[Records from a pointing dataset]

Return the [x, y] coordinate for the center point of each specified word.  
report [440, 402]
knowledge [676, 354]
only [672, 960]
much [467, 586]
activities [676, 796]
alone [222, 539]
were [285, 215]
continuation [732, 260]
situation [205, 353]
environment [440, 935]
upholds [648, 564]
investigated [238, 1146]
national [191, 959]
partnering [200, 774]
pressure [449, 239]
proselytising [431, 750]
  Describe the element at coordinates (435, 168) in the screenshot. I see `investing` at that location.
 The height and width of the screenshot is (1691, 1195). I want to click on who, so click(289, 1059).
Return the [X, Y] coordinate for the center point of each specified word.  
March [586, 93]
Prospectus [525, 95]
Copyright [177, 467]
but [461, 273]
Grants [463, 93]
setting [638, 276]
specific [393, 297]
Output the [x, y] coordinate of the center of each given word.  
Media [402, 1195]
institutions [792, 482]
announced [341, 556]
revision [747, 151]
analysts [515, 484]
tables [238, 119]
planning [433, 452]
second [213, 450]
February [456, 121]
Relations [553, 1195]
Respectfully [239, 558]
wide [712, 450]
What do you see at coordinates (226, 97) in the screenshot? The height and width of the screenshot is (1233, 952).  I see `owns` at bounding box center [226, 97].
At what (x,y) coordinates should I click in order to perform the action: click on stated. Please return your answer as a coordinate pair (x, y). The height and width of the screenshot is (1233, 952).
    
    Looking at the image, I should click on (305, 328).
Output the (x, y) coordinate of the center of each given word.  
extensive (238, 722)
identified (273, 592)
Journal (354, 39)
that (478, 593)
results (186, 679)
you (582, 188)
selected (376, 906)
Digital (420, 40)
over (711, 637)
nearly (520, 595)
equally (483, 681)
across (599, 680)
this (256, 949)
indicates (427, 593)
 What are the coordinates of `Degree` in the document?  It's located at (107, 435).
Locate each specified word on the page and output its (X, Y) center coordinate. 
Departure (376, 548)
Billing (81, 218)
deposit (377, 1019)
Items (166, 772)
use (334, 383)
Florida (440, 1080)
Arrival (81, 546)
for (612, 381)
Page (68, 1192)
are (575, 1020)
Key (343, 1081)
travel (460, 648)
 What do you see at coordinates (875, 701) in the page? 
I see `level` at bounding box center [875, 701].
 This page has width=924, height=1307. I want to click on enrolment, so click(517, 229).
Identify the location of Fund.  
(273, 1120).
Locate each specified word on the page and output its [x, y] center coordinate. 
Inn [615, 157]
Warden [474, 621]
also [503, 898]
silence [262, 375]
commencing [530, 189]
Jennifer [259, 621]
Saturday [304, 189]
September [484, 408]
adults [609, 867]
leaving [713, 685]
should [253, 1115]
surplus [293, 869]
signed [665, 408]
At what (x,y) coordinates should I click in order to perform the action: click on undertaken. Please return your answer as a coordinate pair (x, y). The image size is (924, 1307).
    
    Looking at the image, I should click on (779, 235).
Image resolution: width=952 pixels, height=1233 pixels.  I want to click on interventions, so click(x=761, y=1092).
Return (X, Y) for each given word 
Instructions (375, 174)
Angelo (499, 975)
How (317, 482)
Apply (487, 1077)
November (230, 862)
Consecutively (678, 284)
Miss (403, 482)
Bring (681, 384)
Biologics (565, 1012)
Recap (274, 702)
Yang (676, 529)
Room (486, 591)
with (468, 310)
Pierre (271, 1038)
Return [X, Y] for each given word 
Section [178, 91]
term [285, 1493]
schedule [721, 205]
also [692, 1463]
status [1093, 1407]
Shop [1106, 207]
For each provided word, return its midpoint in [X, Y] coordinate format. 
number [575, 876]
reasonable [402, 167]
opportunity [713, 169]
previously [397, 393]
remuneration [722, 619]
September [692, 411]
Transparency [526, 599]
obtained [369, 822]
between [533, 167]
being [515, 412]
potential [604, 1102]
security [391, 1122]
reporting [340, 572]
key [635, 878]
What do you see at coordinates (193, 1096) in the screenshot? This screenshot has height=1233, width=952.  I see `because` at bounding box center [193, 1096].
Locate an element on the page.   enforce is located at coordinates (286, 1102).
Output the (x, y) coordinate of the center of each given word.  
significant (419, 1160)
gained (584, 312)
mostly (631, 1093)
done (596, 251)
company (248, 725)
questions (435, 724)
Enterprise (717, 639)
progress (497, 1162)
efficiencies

▸ Task goal
Reproduce the material above with "each specified word" swapped for "each listed word" everywhere it occurs, leaving every other line unchanged.

▸ Reply to the task
Return the [x, y] coordinate for the center point of each listed word.  
report [440, 402]
knowledge [676, 354]
only [672, 960]
much [467, 586]
activities [676, 796]
alone [222, 539]
were [285, 215]
continuation [732, 260]
situation [205, 353]
environment [440, 935]
upholds [648, 564]
investigated [238, 1146]
national [191, 959]
partnering [200, 774]
pressure [449, 239]
proselytising [431, 750]
  Describe the element at coordinates (435, 168) in the screenshot. I see `investing` at that location.
 The height and width of the screenshot is (1691, 1195). I want to click on who, so click(289, 1059).
Return the [X, Y] coordinate for the center point of each listed word.  
March [586, 93]
Prospectus [525, 95]
Copyright [177, 467]
but [461, 273]
Grants [463, 93]
setting [638, 276]
specific [393, 297]
Output the [x, y] coordinate of the center of each given word.  
Media [402, 1195]
institutions [792, 482]
announced [341, 556]
revision [747, 151]
analysts [515, 484]
tables [238, 119]
planning [433, 452]
second [213, 450]
February [456, 121]
Relations [553, 1195]
Respectfully [239, 558]
wide [712, 450]
What do you see at coordinates (226, 97) in the screenshot? The height and width of the screenshot is (1233, 952).  I see `owns` at bounding box center [226, 97].
At what (x,y) coordinates should I click in order to perform the action: click on stated. Please return your answer as a coordinate pair (x, y). The height and width of the screenshot is (1233, 952).
    
    Looking at the image, I should click on (305, 328).
Output the (x, y) coordinate of the center of each given word.  
extensive (238, 722)
identified (273, 592)
Journal (354, 39)
that (478, 593)
results (186, 679)
you (582, 188)
selected (376, 906)
Digital (420, 40)
over (711, 637)
nearly (520, 595)
equally (483, 681)
across (599, 680)
this (256, 949)
indicates (427, 593)
 What are the coordinates of `Degree` in the document?  It's located at (107, 435).
Locate each listed word on the page and output its (X, Y) center coordinate. 
Departure (376, 548)
Billing (81, 218)
deposit (377, 1019)
Items (166, 772)
use (334, 383)
Florida (440, 1080)
Arrival (81, 546)
for (612, 381)
Page (68, 1192)
are (575, 1020)
Key (343, 1081)
travel (460, 648)
 What do you see at coordinates (875, 701) in the page? 
I see `level` at bounding box center [875, 701].
 This page has width=924, height=1307. I want to click on enrolment, so click(517, 229).
Identify the location of Fund.  
(273, 1120).
Locate each listed word on the page and output its [x, y] center coordinate. 
Inn [615, 157]
Warden [474, 621]
also [503, 898]
silence [262, 375]
commencing [530, 189]
Jennifer [259, 621]
Saturday [304, 189]
September [484, 408]
adults [609, 867]
leaving [713, 685]
should [253, 1115]
surplus [293, 869]
signed [665, 408]
At what (x,y) coordinates should I click in order to perform the action: click on undertaken. Please return your answer as a coordinate pair (x, y). The image size is (924, 1307).
    
    Looking at the image, I should click on (779, 235).
Image resolution: width=952 pixels, height=1233 pixels.  I want to click on interventions, so click(x=761, y=1092).
Return (X, Y) for each given word 
Instructions (375, 174)
Angelo (499, 975)
How (317, 482)
Apply (487, 1077)
November (230, 862)
Consecutively (678, 284)
Miss (403, 482)
Bring (681, 384)
Biologics (565, 1012)
Recap (274, 702)
Yang (676, 529)
Room (486, 591)
with (468, 310)
Pierre (271, 1038)
Return [X, Y] for each given word 
Section [178, 91]
term [285, 1493]
schedule [721, 205]
also [692, 1463]
status [1093, 1407]
Shop [1106, 207]
For each provided word, return its midpoint in [X, Y] coordinate format. 
number [575, 876]
reasonable [402, 167]
opportunity [713, 169]
previously [397, 393]
remuneration [722, 619]
September [692, 411]
Transparency [526, 599]
obtained [369, 822]
between [533, 167]
being [515, 412]
potential [604, 1102]
security [391, 1122]
reporting [340, 572]
key [635, 878]
What do you see at coordinates (193, 1096) in the screenshot? This screenshot has height=1233, width=952.  I see `because` at bounding box center [193, 1096].
Locate an element on the page.   enforce is located at coordinates (286, 1102).
Output the (x, y) coordinate of the center of each given word.  
significant (419, 1160)
gained (584, 312)
mostly (631, 1093)
done (596, 251)
company (248, 725)
questions (435, 724)
Enterprise (717, 639)
progress (497, 1162)
efficiencies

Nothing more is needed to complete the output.